While no decisions have been made, movement leaders are shifting away from Roe’s framework altogether.
Alexis McGill Johnson, the president of Planned Parenthood Federation of America, is helping to lead an effort arguing for a broader reframing of how the Democratic Party thinks about abortion policy. It requires analyzing abortion access through perspectives on race, gender, and economic disparity, and linking intersectional issues, she said.
“We created a framework that did not take into consideration the experience of pregnancy and how people make decisions, a framework that was not grounded in equality and bodily autonomy,” Ms. McGill Johnson said of Roe. Now, she said, “we are starting with a value proposition of trusting doctors and providers.”
Their goals now include ending the Hyde Amendment, a longstanding measure that prohibits the use of federal funds for most abortions; protecting a right to contraception, to I.V.F., to emergency abortion care and to travel to get an abortion; making abortion affordable, for citizens and immigrants; and ultimately securing a federal right to abortion, though the details of what that precisely means are not clear.
This is a moment “to reimagine the right,” Ms. McGill Johnson said.
That right, at least, has become a rallying cry, if not a concrete policy. On Monday evening, speaker after speaker underscored abortion rights.
President Biden spoke of the issue in the language of an older political era, describing the need to restore “choice” for women and promising that Ms. Harris would “restore” Roe v. Wade.
Hillary Clinton, whose fight for abortion rights and access was a central cause of her political life, passed that mission on to Ms. Harris, casting her as part of a line of female leaders stretching back to the early suffragists.
“She will restore abortion rights nationwide,” promised Mrs. Clinton, as the crowd exploded in cheers.
But many others used the messaging Democrats have widely adopted in the post-Roe era, casting abortion as a fundamental freedom — one that Republicans have ended as their allies seek to undermine others, like in some cases, access to I.V.F.
Josh Zurawski, the husband of Amanda, spoke directly to other men. Abortion “isn’t just a woman’s fight,” he said. “This is about fighting for our families.”

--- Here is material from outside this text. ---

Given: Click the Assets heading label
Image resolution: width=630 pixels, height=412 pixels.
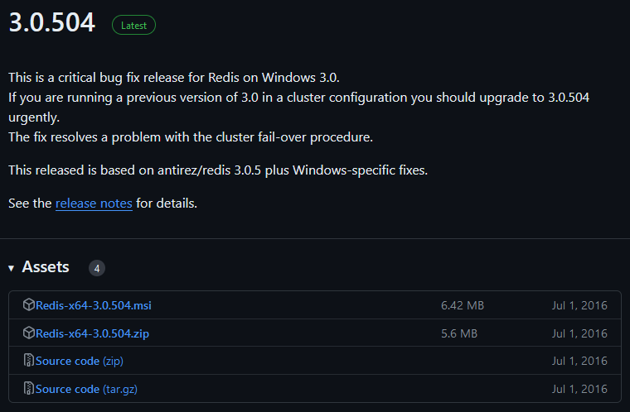Looking at the screenshot, I should pos(46,267).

Gov. Andy Beshear of Kentucky, whose support of abortion rights helped him win re-election, said abortion bans without exceptions for rape, incest and nonviable pregnancies failed “any test of humanity, any test of basic decency.”
Amid the new energy is the reality of how far Democrats have to go to achieve their goals. The three women who spoke on Monday are from states that ban abortion almost entirely — Texas, Louisiana, Kentucky. Women in such states face a radically different future, even if Ms. Harris is elected.

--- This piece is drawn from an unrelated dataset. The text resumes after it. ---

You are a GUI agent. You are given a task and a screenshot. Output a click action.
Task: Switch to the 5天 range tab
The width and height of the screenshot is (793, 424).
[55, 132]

In Alabama, Robin Marty is the executive director of WAWC Healthcare, which was a main provider of abortion in the state until Roe was overturned and the procedure became illegal. “If you want to know what the next Trump administration will look like, you can see it, because that is what is already happening here,” she said. “We are Project 2025.”
Now, her center offers some pregnancy and contraceptive services and S.T.I. treatment. But she expects it will have to downsize or close completely in the next couple of months, because of a lack of funding and medical providers.
She hopes a Harris presidency will be able to review federal funding for family planning and health services to allocate more money to assist groups like hers. But even if Democrats win at the national level, she worries about a future where states like Alabama will try to opt out of Harris administration policies, resulting in legal battles and little change for the women she sees, she said.
“Everything is meaningless. It does not matter what is happening at a federal level,” she said. “It’s difficult to see it being any different regardless of who is in the White House.”